WHAT NEEDS TO BE DONE => Once the line containing "Click the topmost dark blue Подробнее button" is located in the records below, repeat it and all lines that follow it exactly, leaving out any picture.

EXERCISE MATERIALS =>
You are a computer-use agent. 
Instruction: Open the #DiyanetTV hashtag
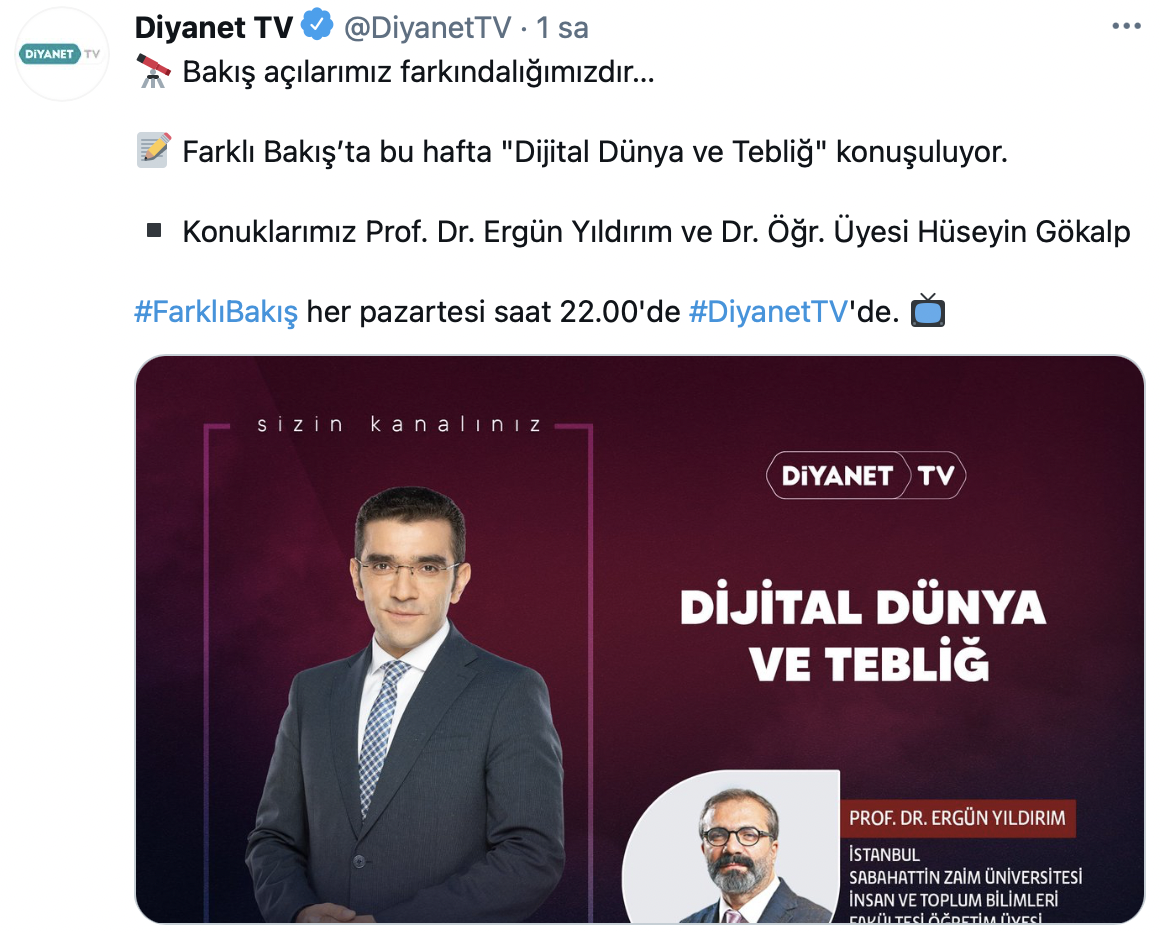pyautogui.click(x=768, y=311)
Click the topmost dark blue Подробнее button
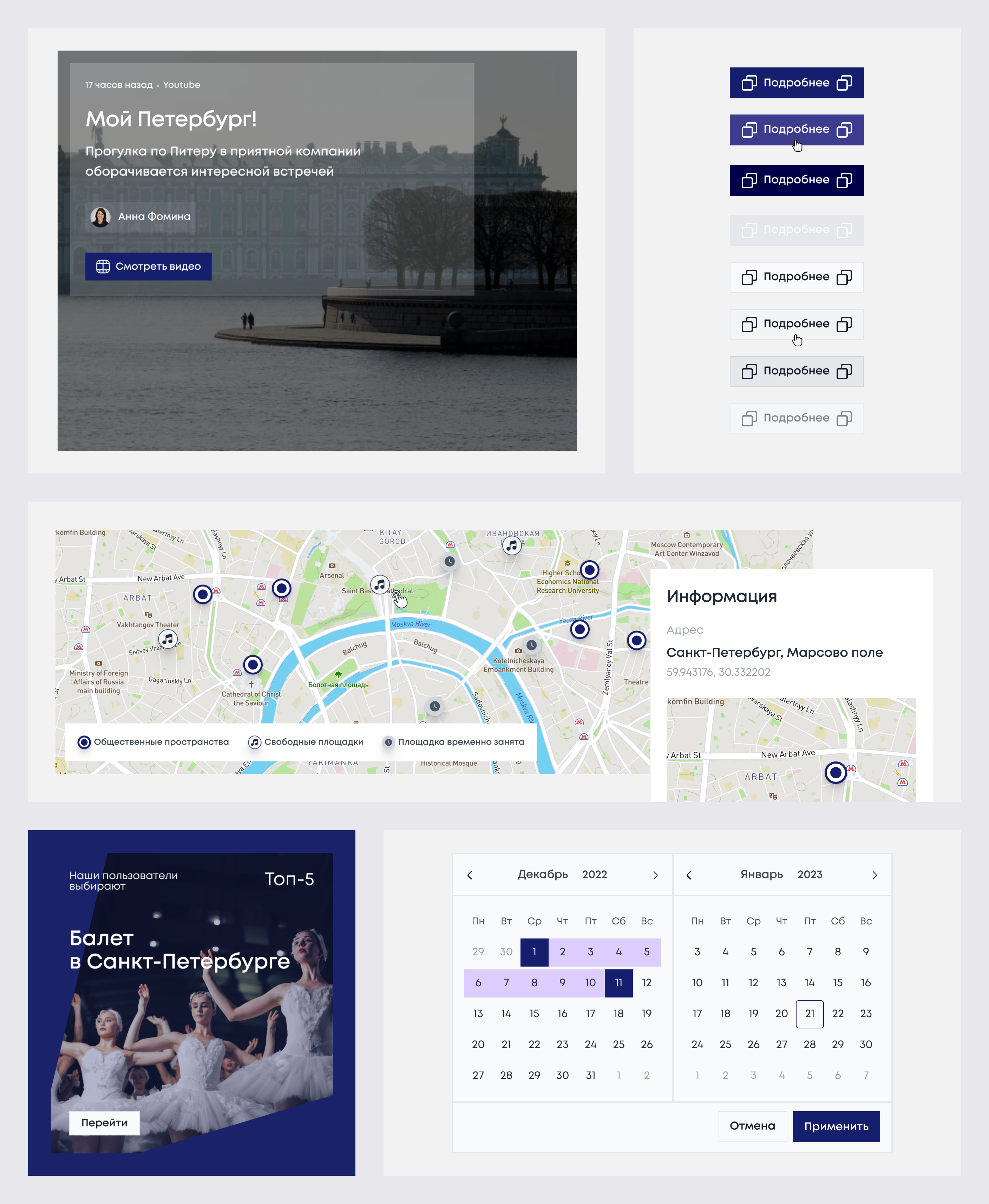 tap(797, 83)
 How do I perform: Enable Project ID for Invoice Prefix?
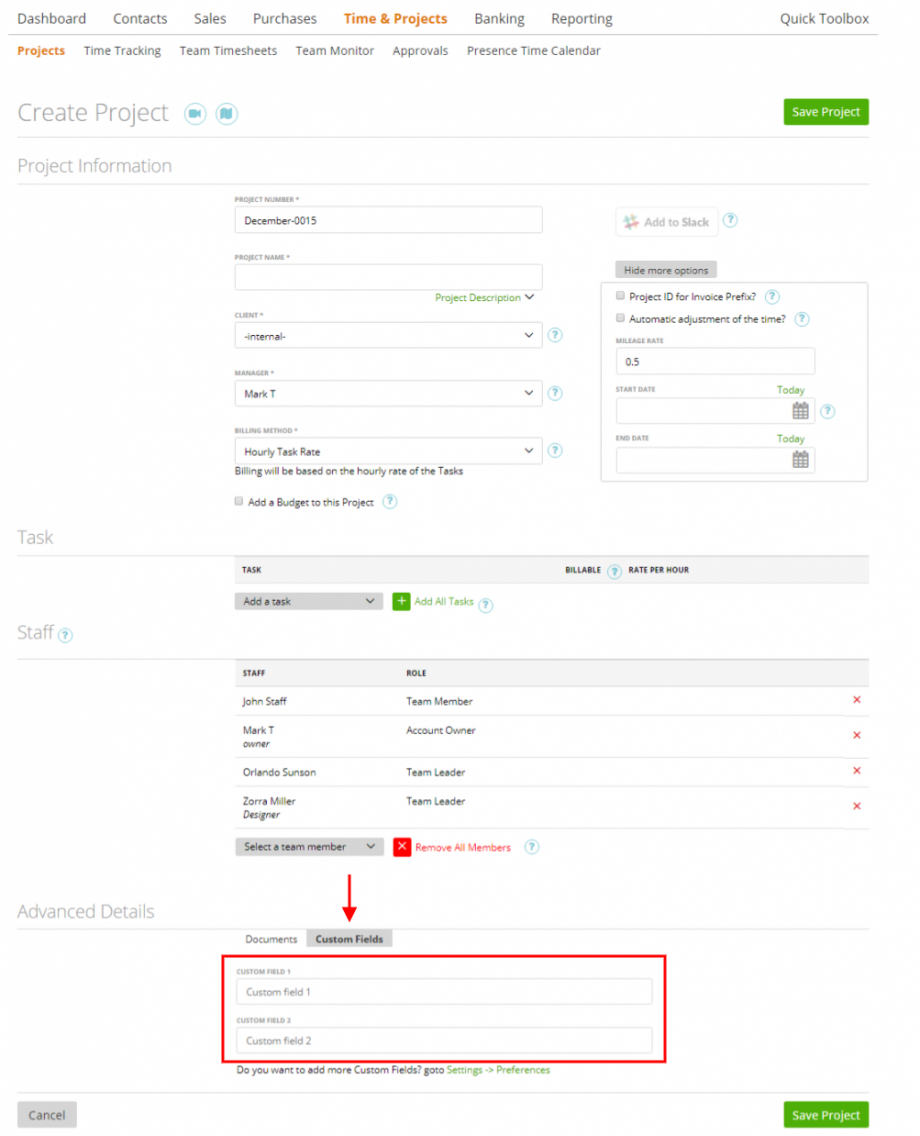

TASK RESPONSE =>
Click the topmost dark blue Подробнее button
 tap(797, 83)
 How do I perform: Enable Project ID for Invoice Prefix?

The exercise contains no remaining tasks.